McNeil v. Hicks, 111 N.C. App. 262 (1993)

July 20, 1993 · North Carolina Court of Appeals · No. 9221SC757
111 N.C. App. 262

KIMETHA RENA McNEIL, Plaintiff v. KIMBERLY RAY HICKS and ALLSTATE INSURANCE COMPANY, Defendants

No. 9221SC757

(Filed 20 July 1993)

Appeal and Error § 119 (NCI4th)— partial summary judgment granted — certified for appeal — interlocutory

An appeal was dismissed as interlocutory where a partial summary judgment was granted for plaintiff on the issue on uninsured motorist coverage by defendant Allstate, Allstate appealed, and the trial judge certified his order for immediate appeal. Such certification is not dispositional when the order appealed from is interlocutory. The avoidance of one trial is not a substantial right entitling a party to an immediate appeal from an interlocutory order; Allstate will not lose its *263right to appeal if and when plaintiff is awarded damages for which Allstate might be liable.

Am Jur 2d, Appeal and Error § 104.

Appeal by defendant from judgment entered 29 May 1992 in Forsyth County Superior Court by Judge Howard R. Greeson, Jr. Heard in the Court of Appeals 9 June 1993.

On the morning of 20 February 1991, plaintiff drove her vehicle to the intersection between Utah Drive (Rural Paved Road 2712) and Cole Road (Rural Paved Road 2699) in Forsyth County, North Carolina, and came to a full stop at the stop sign on Utah Drive. As plaintiff’s vehicle sat stopped on Utah Drive, it was struck on the driver’s side by a vehicle driven by Kimberly Ray Hicks.

’"At the time of the collision, Ms. Hicks was traveling south on Cole Road at approximately 35 miles per hour. As she approached Cole Road’s intersection with Utah Drive, Ms. Hicks negotiated a curve approaching the intersection and lost control of her vehicle as she travelled on the western shoulder of Cole Road, striking plaintiff’s vehicle. Plaintiff suffered property damage to her vehicle and serious personal injuries as a result of the crash.

After the accident, Ms.
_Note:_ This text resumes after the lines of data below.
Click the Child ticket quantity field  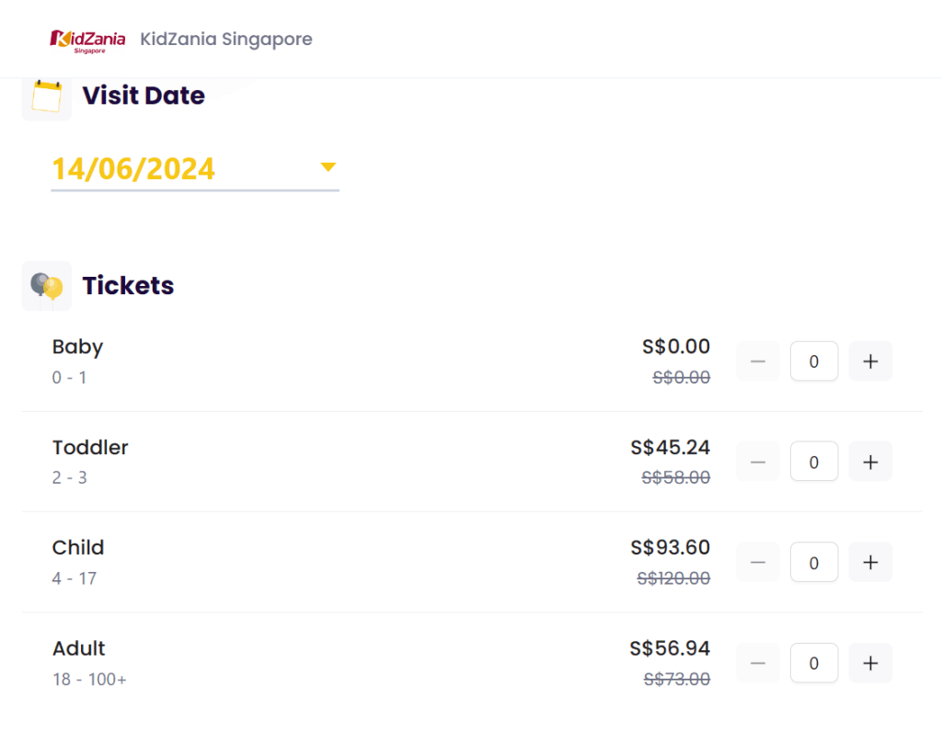[814, 562]
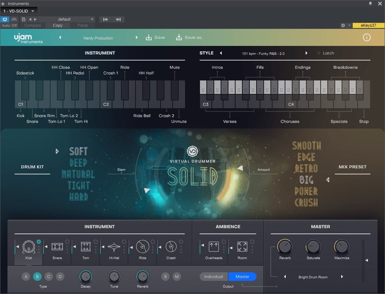Select the Tom instrument icon
Viewport: 385px width, 294px height.
(x=85, y=247)
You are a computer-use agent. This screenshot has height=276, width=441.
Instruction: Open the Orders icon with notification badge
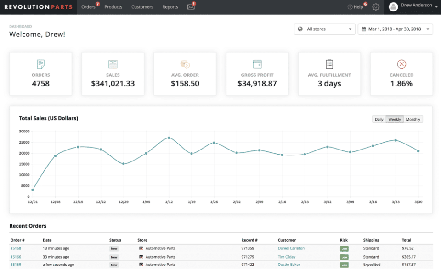click(88, 7)
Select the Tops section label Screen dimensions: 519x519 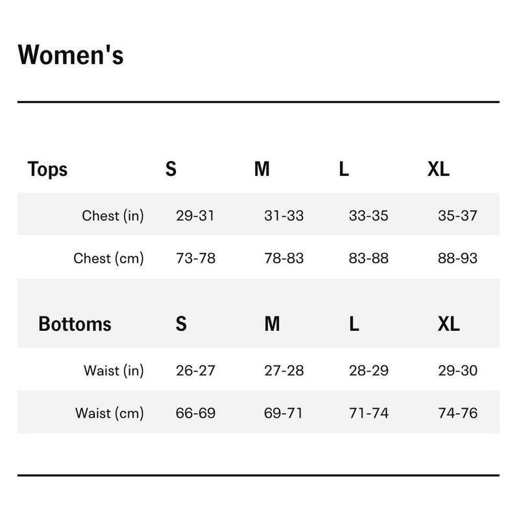[47, 169]
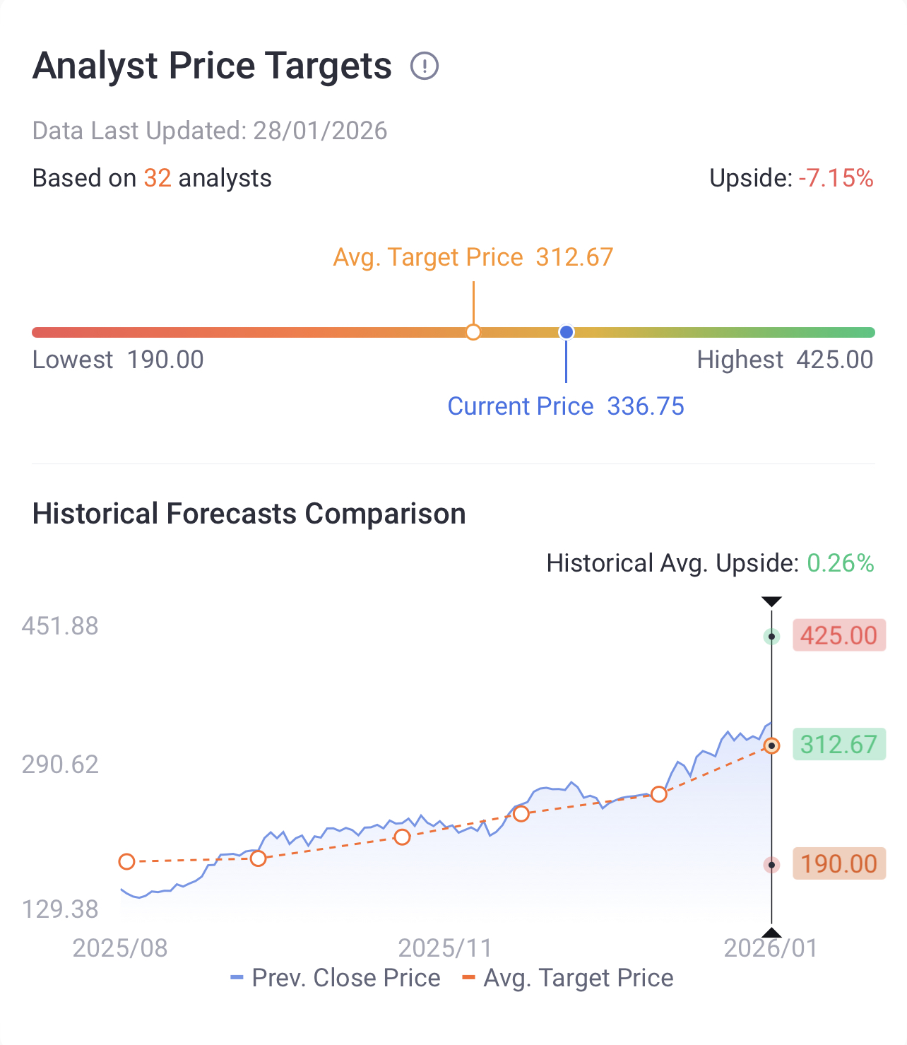Image resolution: width=907 pixels, height=1045 pixels.
Task: Click the green 312.67 average target chart label
Action: pyautogui.click(x=838, y=745)
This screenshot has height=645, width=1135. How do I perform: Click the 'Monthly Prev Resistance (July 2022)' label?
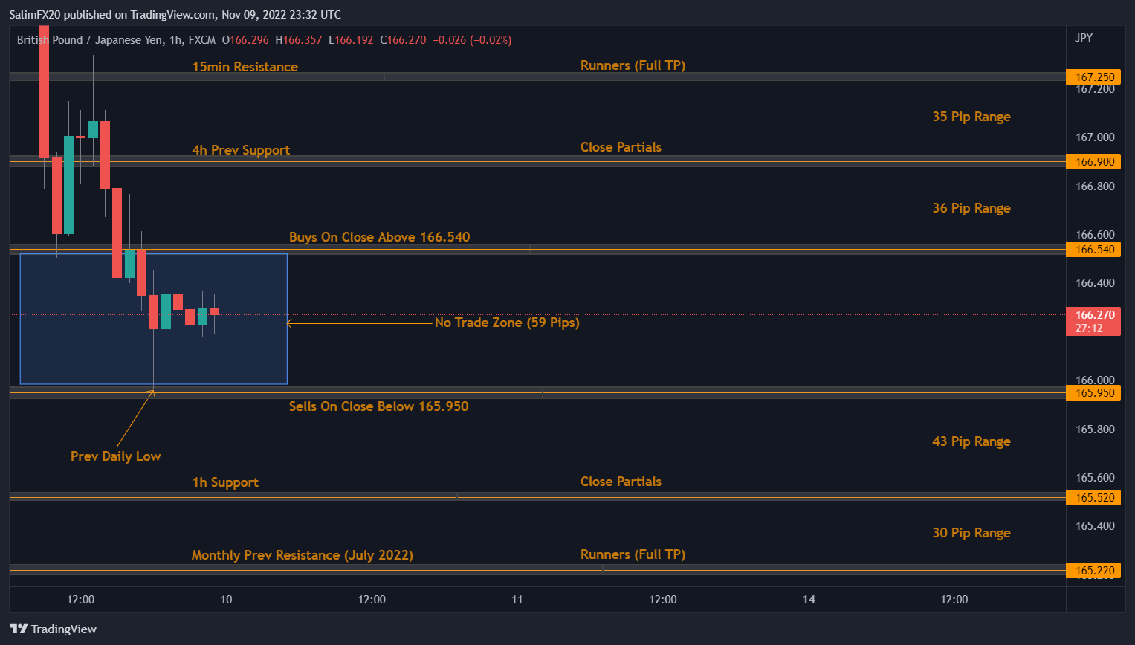click(x=302, y=555)
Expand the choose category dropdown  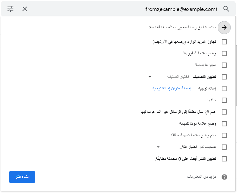tap(176, 147)
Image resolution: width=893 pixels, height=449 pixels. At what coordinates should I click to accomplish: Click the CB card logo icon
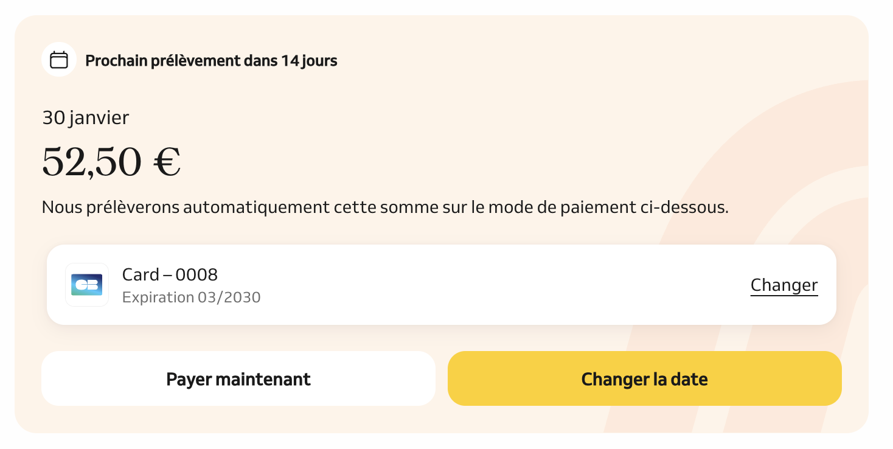pos(86,285)
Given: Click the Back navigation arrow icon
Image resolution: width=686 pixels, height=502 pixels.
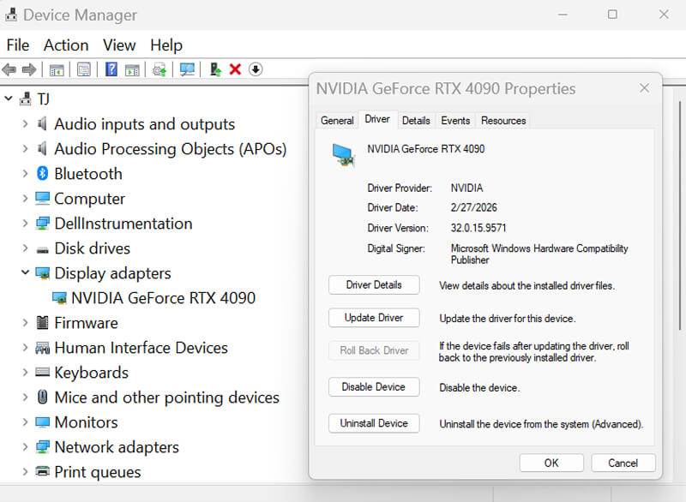Looking at the screenshot, I should point(10,69).
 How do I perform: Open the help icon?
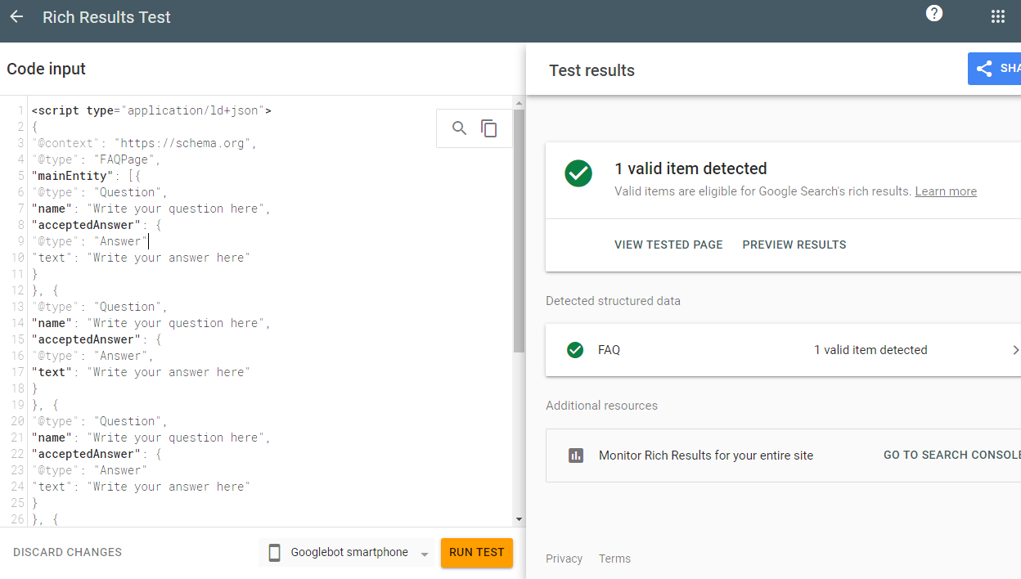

Hicks stated that she lost control of her vehicle when she was forced to leave the road to avoid a head-on collision with a late model Chevrolet pick-up truck which was heading north on Cole Road and suddenly, without warning, crossed the center line and came into her lane of travel. The driver of the truck left the scene without stopping; his identity is unknown.

Plaintiff brought this action for personal injury and property damage against Ms. Hicks and Allstate Insurance Company (Allstate), issuer of plaintiff’s uninsured motorist coverage, alleging the negligence of Ms. Hicks for driving into plaintiff’s vehicle, and, in the alternative, alleging the negligence of an unidentified driver of a vehicle believed to be a Chevrolet pick-up truck for failing to keep right and forcing Ms. Hicks’ vehicle off the road and into plaintiff’s vehicle. Both Allstate and Ms. Hicks subsequently answered the complaint.

Following discovery, plaintiff moved for partial summary judgment against Allstate on the issue of uninsured motorist coverage by Allstate. On 29 May 1992, Judge Greeson entered partial sum*264mary judgment in favor of plaintiff, finding Allstate obligated to provide uninsured motorist coverage to satisfy any appropriate claim plaintiff may be awarded pursuant to her action. Judge Greeson certified his order for immediate appeal. Allstate entered a timely notice of appeal.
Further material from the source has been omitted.